I'm new to Flink and hope someone can help. I have tried to follow Flink tutorials.
We have a requirement where we consume from:
When an event arrives on kafka topic we need the json event fields (mobile_acc_id, member_id, mobile_number, valid_from, valid_to) to be stored in an external db (Postgres db)
When an event arrives on kinesis stream we need to look up the mobile_number, on the event, in Postgres DB (from step 1) and extract the "member_id" from db and enrich the incoming kinesis event and sink it to another output stream
So I set up a Stream and a Table environment like this:
public static StreamExecutionEnvironment initEnv() {
var env = StreamExecutionEnvironment.getExecutionEnvironment();
env.getConfig().setAutoWatermarkInterval(0L); //disables watermark
return env;
}
public static TableEnvironment initTableEnv() {
var settings = EnvironmentSettings.newInstance().inStreamingMode().build();
return TableEnvironment.create(settings);
}
calling process(..) methods with initEnv() will use kinesis as the source!

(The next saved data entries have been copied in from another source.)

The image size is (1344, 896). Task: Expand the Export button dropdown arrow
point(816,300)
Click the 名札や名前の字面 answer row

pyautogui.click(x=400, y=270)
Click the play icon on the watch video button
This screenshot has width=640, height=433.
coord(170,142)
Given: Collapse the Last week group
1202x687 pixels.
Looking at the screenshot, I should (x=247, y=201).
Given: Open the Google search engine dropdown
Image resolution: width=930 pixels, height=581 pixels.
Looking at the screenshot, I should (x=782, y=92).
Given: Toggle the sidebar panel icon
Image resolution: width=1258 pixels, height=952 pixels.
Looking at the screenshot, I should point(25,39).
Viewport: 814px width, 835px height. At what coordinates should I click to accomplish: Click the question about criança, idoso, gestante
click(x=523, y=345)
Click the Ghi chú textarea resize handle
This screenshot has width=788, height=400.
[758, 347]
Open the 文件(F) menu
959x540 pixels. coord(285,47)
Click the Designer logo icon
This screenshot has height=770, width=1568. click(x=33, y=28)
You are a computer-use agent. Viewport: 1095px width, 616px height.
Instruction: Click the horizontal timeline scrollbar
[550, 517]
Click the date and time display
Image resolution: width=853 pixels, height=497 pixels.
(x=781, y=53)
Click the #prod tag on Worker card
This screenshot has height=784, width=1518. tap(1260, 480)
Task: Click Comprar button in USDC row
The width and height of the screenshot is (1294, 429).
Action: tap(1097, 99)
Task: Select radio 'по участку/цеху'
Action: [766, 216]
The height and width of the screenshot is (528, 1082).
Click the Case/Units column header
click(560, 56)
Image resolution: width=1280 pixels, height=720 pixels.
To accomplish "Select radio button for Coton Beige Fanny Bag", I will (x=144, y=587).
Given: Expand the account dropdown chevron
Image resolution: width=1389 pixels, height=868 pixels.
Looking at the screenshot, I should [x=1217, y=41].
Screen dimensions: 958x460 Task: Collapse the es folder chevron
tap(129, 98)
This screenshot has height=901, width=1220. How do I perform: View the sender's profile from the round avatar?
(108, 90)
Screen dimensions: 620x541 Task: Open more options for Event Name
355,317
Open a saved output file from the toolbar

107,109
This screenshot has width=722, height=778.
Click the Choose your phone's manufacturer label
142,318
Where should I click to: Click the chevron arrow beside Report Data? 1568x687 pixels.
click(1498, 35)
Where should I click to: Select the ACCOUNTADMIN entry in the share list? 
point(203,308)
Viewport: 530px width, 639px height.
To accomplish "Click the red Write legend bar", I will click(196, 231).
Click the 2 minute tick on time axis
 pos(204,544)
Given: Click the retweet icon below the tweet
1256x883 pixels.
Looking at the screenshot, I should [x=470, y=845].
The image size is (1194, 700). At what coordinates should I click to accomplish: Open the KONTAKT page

process(config.getTransformerConfig(), input, sink, deadLetterSink, initEnv());
In the process(..) am also initialising the Table Environment using initTableEnv() hoping that Flink with consume from both sources when I call env.execute(..):
public static void process(TransformerConfig cfg, SourceFunction<String> source, SinkFunction<UsageSummaryWithHeader> sink,
SinkFunction<DeadLetterEvent> deadLetterSink, StreamExecutionEnvironment env) throws Exception {
var events =
StreamUtils.source(source, env, "kinesis-events", cfg.getInputParallelism());
collectInSink(transform(cfg, events, deadLetterSink), sink, "kinesis-summary-events", cfg.getOutputParallelism());
processStreamIntoTable(initTableEnv());
env.execute("my-flink-event-enricher-svc");
}
private static void processStreamIntoTable(TableEnvironment tableEnv) throws Exception {
tableEnv.executeSql("CREATE TABLE mobile_accounts (\n" +
" mobile_acc_id VARCHAR(36) NOT NULL,\n" +
" member_id BIGINT NOT NULL,\n" +
" mobile_number VARCHAR(14) NOT NULL,\n" +
" valid_from TIMESTAMP NOT NULL,\n" +
" valid_to TIMESTAMP NOT NULL \n" +
") WITH (\n" +
" 'connector' = 'kafka',\n" +
" 'topic' = 'mobile_accounts',\n" +
" 'properties.bootstrap.servers' = 'kafka:9092',\n" +
" 'format' = 'json'\n" +
")");
tableEnv.executeSql("CREATE TABLE mobile_account\n" +
"(\n" +
" mobile_acc_id VARCHAR(36) NOT NULL,\n" +
" member_id BIGINT NOT NULL,\n" +
" mobile_number VARCHAR(14) NOT NULL,\n" +
" valid_from TIMESTAMP NOT NULL,\n" +
" valid_to TIMESTAMP NOT NULL \n" +
") WITH (\n" +
" 'connector' = 'jdbc',\n" +
" 'url' = 'jdbc:postgresql://flinkpg:5432/flink-demo',\n" +
" 'table-name' = 'mobile_account',\n" +
" 'driver' = 'org.postgresql.Driver',\n" +
" 'username' = 'flink-demo',\n" +
" 'password' = 'flink-demo'\n" +
")");
Table mobileAccounts = tableEnv.from("mobile_accounts");
report(mobileAccounts).executeInsert("mobile_account");
}
public static Table report(Table mobileAccounts) {
return mobileAccounts.select(
$("mobile_acc_id"),
$("member_id"),
$("mobile_number"),
$("valid_from"),
$("valid_to"));
}
What I have noticed on the flink console is that it is only consuming from one Source!
I liked TableEnvironment as not much code is needed to get the items inserted into the DB.
How can we consume from both the sources, Kinesis and TableEnvironment in Flink?
Am I using the right approach?
Is there an alternative to implement my requirements?
I assume you are able to create the tables correct, then you can simply JOIN
two streams named kafka_stream
and kinesis_stream
as
SELECT l.*, r.something_useful FROM kinesis_stream as l
INNER JOIN kafka_stream as r
ON l.member_id = r.member_id;
If PostgreSQL sink is essential, you can make it in a different query as
INSERT INTO postgre_sink
SELECT * FROM kafka_stream;
They will solve your problem with Table API (or Flink SQL).